Could you transcribe the records from the line with "consume [759, 154]" through the last line of the records, leaving the pictures out of your answer?

##### SOURCE DATA #####

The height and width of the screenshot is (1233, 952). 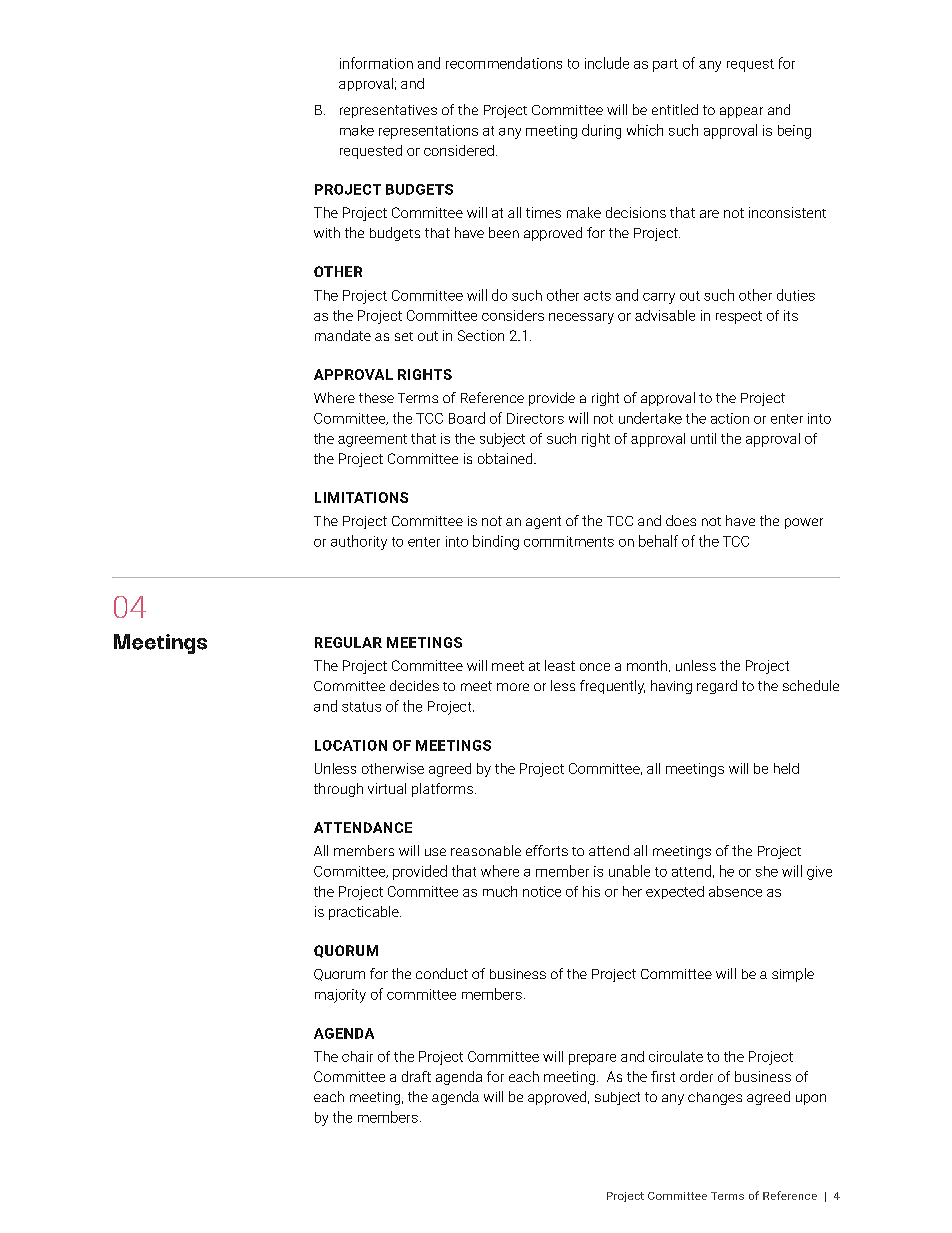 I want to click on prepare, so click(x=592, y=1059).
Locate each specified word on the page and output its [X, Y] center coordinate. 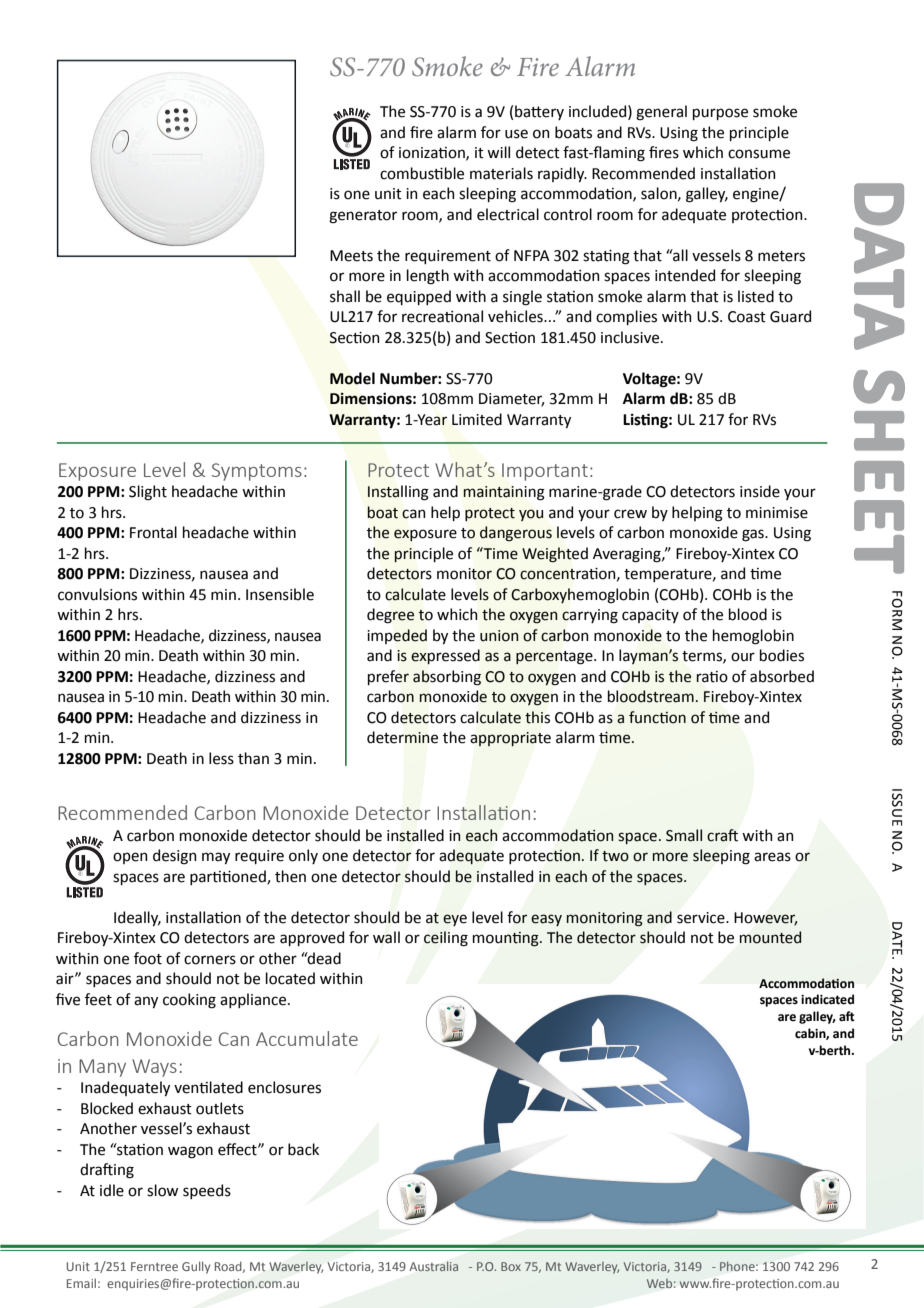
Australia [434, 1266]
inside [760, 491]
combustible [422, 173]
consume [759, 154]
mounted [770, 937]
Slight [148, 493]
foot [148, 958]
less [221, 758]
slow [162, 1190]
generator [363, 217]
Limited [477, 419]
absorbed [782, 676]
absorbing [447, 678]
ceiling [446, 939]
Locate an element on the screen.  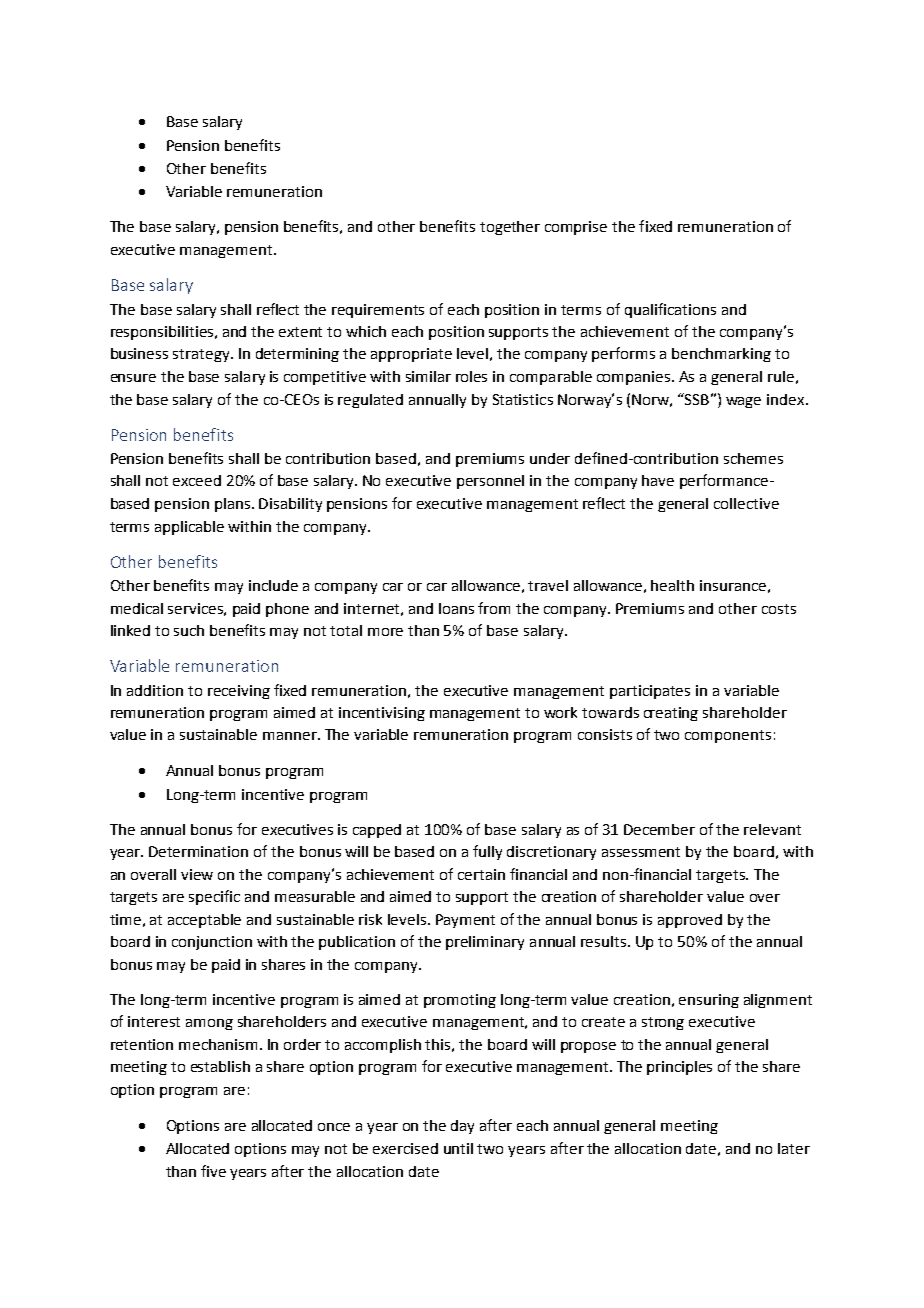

#####

(FINAL RESULT)
consume [759, 154]
mounted [770, 937]
Slight [148, 493]
foot [148, 958]
less [221, 758]
slow [162, 1190]
generator [363, 217]
Limited [477, 419]
absorbed [782, 676]
absorbing [447, 678]
ceiling [446, 939]
Locate an element on the screen.  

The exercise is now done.